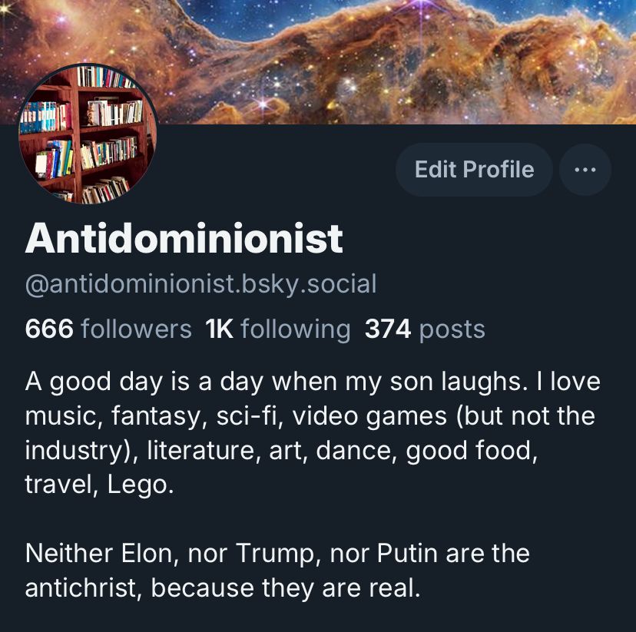
Task: Click the word 'following' label
Action: point(296,329)
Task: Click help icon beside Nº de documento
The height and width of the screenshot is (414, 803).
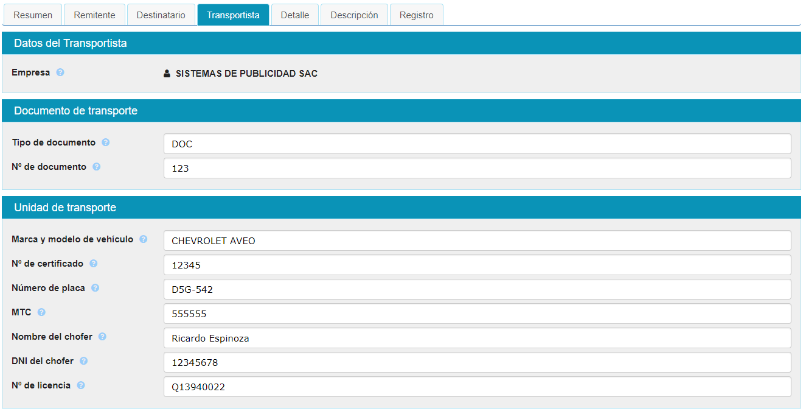Action: pos(97,167)
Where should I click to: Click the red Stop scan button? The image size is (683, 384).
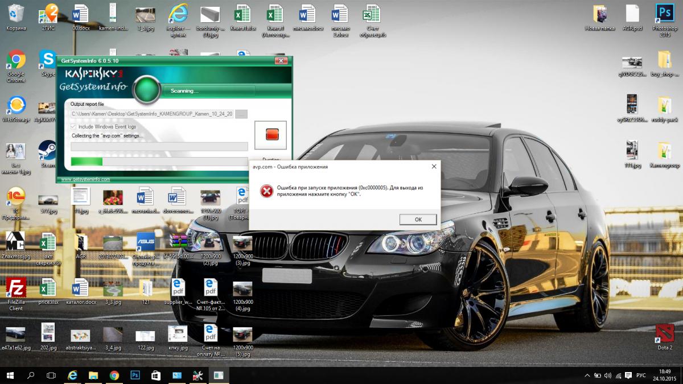click(x=271, y=135)
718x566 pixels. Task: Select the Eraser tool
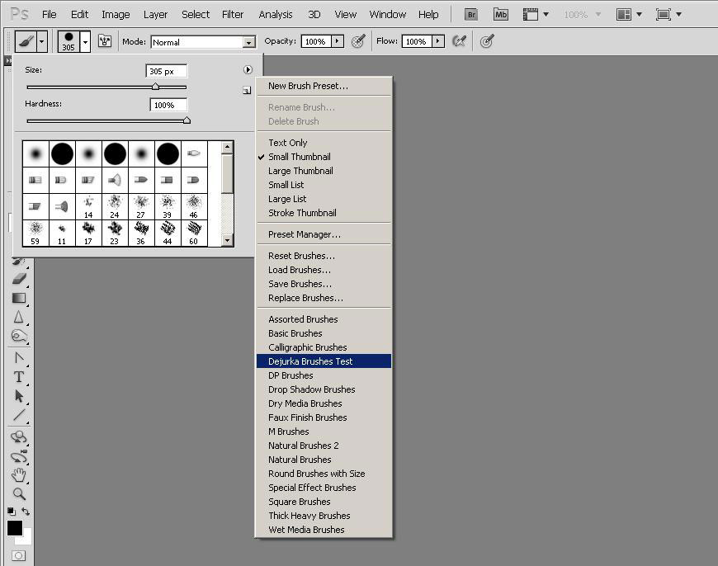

— What the exercise asks —
Write out exactly, and nothing more than, the lines of the entries above from the line containing "Task: Click help icon beside Nº de documento" through the final line; omit any pictures.

— Answer section —
Task: Click help icon beside Nº de documento
The height and width of the screenshot is (414, 803).
Action: pos(97,167)
Where should I click to: Click the red Stop scan button? The image size is (683, 384).
click(x=271, y=135)
718x566 pixels. Task: Select the Eraser tool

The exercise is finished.